Andrew Crummy was born in Craigmillar, on the outskirts of Edinburgh, and attended Portobello High School before gaining a BA Hons in Illustration and Printmaking at Duncan of Jordanstone College of Art in Dundee, and an MA in Design from Glasgow School of Art.

It all began with a drawing competition that he entered at the age of nine. The judge was the impresario Richard Demarco (See:
Scotland Magazine #89), who happened to be a great friend of Andrew’s mother Helen Crummy — the charismatic organising secretary of The Craigmillar Festival Society. Andrew was the winner of the under 12’s category and Demarco informed Helen that her son was destined for art college. “I’d wanted to study politics but that’s what started me off on art and design,” he recalls. “I applied to do politics at Strathclyde University but did not get the entry qualifications. So I ended up going to Duncan of Jordanstone the following year.” His contemporaries included the artists Calum Colvin and David Cook. Liz Lochhead, the future Scottish Makar (national poet), was Writer in Residence.

“I concentrated on illustration, but then I thought to myself ‘I need to get a job.’” His professional life therefore began in London working on popular publications such as
New Musical Express, The Observer Magazine, Timeout and Good Housekeeping. Through Fitch, the global retail and brand consultancy agency, he began to create large community artworks for high streets across the UK, notably for the Spindles Shopping Centre in Oldham. Andrew also created a 400-foot mural that encircled the base Edinburgh’s Scott Monument while it was being restored, then moved on to a 140-foot hoarding around the building of the extension to The National Museum of Scotland. After that it was mural projects around the world, coupled with attending festivals and setting up education courses. Having returned to live in Scotland in 2000, he became Convenor for The Prestonpans Murals Programme, which now consists of 50 public art works.

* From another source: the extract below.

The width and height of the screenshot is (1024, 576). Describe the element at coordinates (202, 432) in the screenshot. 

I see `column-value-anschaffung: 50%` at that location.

From his studio at Cockenzie, however, it was the East Lothian sunsets that hypnotized him, with “the flat land and sea, nothing in the way, and skies defining the landscape.” Andrew’s vibrant skyscapes reveal yet another dimension to this talented man. “Skies are difficult subjects to paint as essentially there is nothing there,” he admits. “You are looking into space, so you concentrate on the clouds and the atmosphere. The results can be surprising.” During this year’s Edinburgh Festival he was to be found at the stylish Doubtfire Gallery in Edinburgh, where his first one-man show was being held. Under the banner ‘Tapestry Man’, this exhibition comprised a series of paintings, drawings and limited-edition prints that have been influenced by the stitchers of his tapestries.

The vitality, detail and movement were there for all to see, but there was something else. Andrew Crummy is so much more than just an illustrator — not that there is anything wrong with being an illustrator. In his wider remit, he reveals all the versatility of a true genius.